Suelo pasar por la puerta del colegio al que fui de pequeño. Entrábamos cada mañana por un portón, hoy metálico, antes de madera, enorme a mis ojos de niño, que sin embargo hoy parece haber disminuido de tamaño. Nos colocábamos en fila para entrar y el orden venía determinado por el momento en que llegabas, para ello situábamos nuestras carteras en el suelo una detrás de otra, cada uno en la fila correspondiente a su clase, y por supuesto los niños y las niñas por separado. Llevábamos pocos libros, a lo sumo dos, y uno de ellos era el catecismo, que cada tarde recitábamos. El otro era, a partir de una determinada edad, la Enciclopedia Álvarez, que abarcaba todas las materias y tenía varios grados. No había biblioteca, o al menos yo no la vi nunca, si bien solíamos presumir de nuestra capacidad para leer, o de lo que hoy denominaríamos competencia lectora. No había televisión, y por tanto la distracción eran los juegos en la calle, el cine de los domingos y leer tebeos, porque esa fue en la mayoría de los casos la primera orientación a la lectura de mi generación. Me gustaban mucho los tebeos, y de forma inexorable eso me condujo a los libros, por algunos que veía en mi casa, por los comentarios de amigos y porque un día descubrí que en mi pueblo había una biblioteca donde existía la posibilidad de llevarte libros en concepto de préstamo a tu casa. La primera vez que fui a pedirle al bibliotecario que me hiciera el carnet, su primera pregunta fue: «¿Para qué lo quieres?». Le respondí que para poder llevar libros y leerlos. Su respuesta fue que como mi padre lo tenía, que podía utilizarlo y no era necesario que tuviera el mío. Y así fue cómo durante algún tiempo yo acudí con un carnet del año 1935, de los primeros años de la biblioteca.
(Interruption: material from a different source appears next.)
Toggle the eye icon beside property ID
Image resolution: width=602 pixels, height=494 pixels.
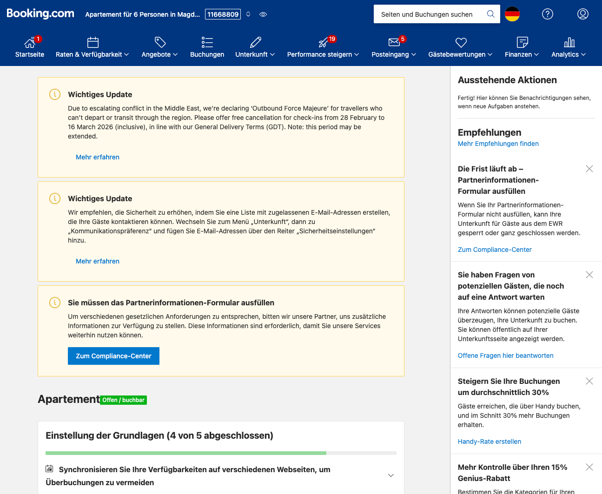(263, 14)
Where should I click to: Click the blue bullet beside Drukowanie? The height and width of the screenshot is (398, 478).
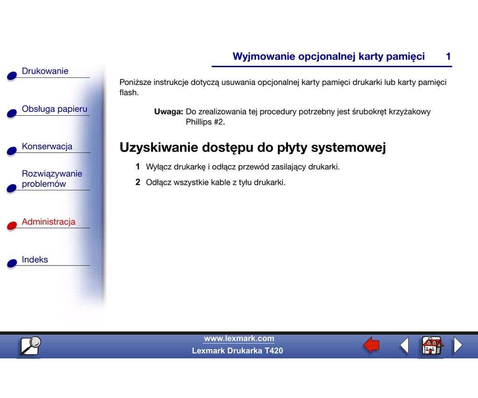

Recuerdo esas mis primeras relaciones con los libros por la fiesta que ayer celebramos y porque a lo largo de esta semana Córdoba tiene los libros en la calle, convertidos así en un elemento de sociabilidad para todo aquel que salga a pasear entre las casetas o acuda a alguna de las presentaciones y actos que se desarrollan. Esta virtud de servir como elemento para las relaciones sociales no existe si adquirimos un libro digital que incluimos en nuestro aparato correspondiente, sin negar por ello la utilidad y la comodidad que supone el avance tecnológico. A lo largo del mes de febrero he pasado parte de cada semana en Madrid. En mis viajes en metro observaba a las personas que leían, casi todas en un aparato electrónico, pero también había algunas que llevaban el libro en papel y no podía evitar sentir alegría al verlo. Si estaba cerca, procuraba averiguar qué obra era, aunque a veces las identificaba por la cubierta. Si la había leído, intentaba recordar qué me había gustado o me había interesado, en qué momento de mi vida la leí, porque algunas eran obras de hacía años, y todo ese conjunto de reflexiones me llevaba a pensar en otras muchas cosas.

Algo similar ocurre con el manejo de los diccionarios. No hace mucho comentaba con un amigo que ahora consultamos el diccionario en nuestra pantalla, desde la del móvil a la del ordenador. Le decía que yo también lo hago, pero cuando estoy en casa procuro recurrir al diccionario en papel, a pesar de la (supuesta) incomodidad, porque cuando busco una palabra resulta inevitable fijar mi vista en otras, o descubrir algunas cuyo significado desconocía, algo imposible cuando recurro a mirar una pantalla donde todo aparece muy rápido, pero me pierdo otras posibilidades. Hablar de libros conduce a Borges, sus textos son una invitación a la lectura, y nos dejó una explicación de nuestro interés por los libros, cuando escribió que «Carlyle observó que la historia universal es un infinito libro sagrado que todos los hombres escriben y leen y tratan de entender».